Ask YC: MochiAds secret revenue share? - Tichy

I've gotten curious about flash games and MochiAds seems to be the standard for advertising in such games. However, in their FAQ they say "the exact MochiAds revenue share is not disclosed", what do you think about that? Maybe it is normal for advertising (how do AdWords work?), but at first sight it seems rather weird to me: "we promise we will pay you something, but we won't say how much" - what kind of contract is that? I don't think I would ever sign a contract like that under normal circumstances, but MochiAds might have a kind of monopoly?<p>Link: https://www.mochiads.com/faq.html#revenue_share<p>Oh yes, and any idea how much money can be made with flash game ads?
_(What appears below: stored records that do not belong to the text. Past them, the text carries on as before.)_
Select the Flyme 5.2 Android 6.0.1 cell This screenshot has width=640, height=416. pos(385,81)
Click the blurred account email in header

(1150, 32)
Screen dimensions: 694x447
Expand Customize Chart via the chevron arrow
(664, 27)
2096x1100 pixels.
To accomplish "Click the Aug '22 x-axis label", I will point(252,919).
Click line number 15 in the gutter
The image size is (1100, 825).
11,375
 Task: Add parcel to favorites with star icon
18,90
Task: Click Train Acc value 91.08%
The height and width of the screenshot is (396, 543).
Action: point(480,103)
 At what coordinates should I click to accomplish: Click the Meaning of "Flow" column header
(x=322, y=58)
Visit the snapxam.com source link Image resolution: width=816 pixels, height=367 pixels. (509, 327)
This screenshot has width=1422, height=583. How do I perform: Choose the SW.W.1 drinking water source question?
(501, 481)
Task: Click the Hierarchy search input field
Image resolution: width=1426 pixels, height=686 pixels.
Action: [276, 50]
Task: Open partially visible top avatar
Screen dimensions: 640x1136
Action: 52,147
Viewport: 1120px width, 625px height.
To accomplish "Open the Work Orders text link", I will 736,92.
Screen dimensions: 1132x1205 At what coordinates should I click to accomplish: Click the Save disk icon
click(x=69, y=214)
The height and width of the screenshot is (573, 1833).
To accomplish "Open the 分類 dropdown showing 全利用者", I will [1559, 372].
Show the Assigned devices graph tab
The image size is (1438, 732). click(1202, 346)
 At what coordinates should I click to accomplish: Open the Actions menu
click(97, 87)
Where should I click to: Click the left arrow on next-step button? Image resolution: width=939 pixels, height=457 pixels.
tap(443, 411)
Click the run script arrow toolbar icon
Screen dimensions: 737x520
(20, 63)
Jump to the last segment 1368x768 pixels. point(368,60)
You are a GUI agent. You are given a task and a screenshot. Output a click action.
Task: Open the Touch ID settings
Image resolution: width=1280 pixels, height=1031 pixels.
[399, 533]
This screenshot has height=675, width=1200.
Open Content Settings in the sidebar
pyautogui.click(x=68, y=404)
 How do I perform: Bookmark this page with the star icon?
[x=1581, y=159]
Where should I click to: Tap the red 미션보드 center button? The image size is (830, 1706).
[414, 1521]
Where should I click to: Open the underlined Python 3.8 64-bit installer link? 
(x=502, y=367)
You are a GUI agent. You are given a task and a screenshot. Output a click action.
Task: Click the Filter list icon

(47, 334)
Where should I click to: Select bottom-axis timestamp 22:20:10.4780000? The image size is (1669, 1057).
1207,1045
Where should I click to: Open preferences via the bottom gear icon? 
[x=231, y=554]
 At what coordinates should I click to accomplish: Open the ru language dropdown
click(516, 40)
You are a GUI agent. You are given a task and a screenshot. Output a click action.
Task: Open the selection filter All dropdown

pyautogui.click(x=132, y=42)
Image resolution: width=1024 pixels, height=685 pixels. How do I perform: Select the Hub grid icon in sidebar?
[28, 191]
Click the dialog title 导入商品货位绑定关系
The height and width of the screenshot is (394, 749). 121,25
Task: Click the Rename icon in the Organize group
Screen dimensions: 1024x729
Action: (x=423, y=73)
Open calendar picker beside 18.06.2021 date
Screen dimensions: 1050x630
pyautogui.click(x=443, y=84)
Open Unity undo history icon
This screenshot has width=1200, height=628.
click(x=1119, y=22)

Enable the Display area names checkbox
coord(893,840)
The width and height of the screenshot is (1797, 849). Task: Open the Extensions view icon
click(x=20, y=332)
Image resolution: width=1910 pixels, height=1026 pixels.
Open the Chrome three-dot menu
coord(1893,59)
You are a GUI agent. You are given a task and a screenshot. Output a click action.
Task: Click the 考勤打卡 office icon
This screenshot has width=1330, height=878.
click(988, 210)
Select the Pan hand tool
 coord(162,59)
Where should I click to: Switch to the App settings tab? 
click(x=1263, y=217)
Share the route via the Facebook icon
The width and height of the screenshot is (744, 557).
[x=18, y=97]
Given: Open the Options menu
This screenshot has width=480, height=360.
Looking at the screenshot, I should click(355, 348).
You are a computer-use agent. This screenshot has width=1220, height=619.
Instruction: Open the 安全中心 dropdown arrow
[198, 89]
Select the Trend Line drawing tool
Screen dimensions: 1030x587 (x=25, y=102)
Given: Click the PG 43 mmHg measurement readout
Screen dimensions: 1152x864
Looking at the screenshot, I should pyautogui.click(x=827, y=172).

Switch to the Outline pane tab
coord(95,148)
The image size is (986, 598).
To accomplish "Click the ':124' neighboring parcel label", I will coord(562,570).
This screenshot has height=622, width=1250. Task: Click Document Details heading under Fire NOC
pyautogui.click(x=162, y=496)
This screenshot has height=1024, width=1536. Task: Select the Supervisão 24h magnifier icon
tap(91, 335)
I suspect it is just pocket money, but then again, many flash games have sequels, so perhaps they did pay out for the developers?
======
dkokelley
Most ad networks that I know of that use an ad bidding system do not disclose
their rates. They can't tell you what you will be paid, because they don't
know what they'll get for their ads. The advertisers bid for certain terms,
the publisher gets a cut, and the network gets a cut.

This is how adwords/adsense operate. If they know what they will make per ad
(assuming it's a static amount), they should disclose what they will pay the
publisher, but if they don't know what they will get, how can they tell you
what they will pay?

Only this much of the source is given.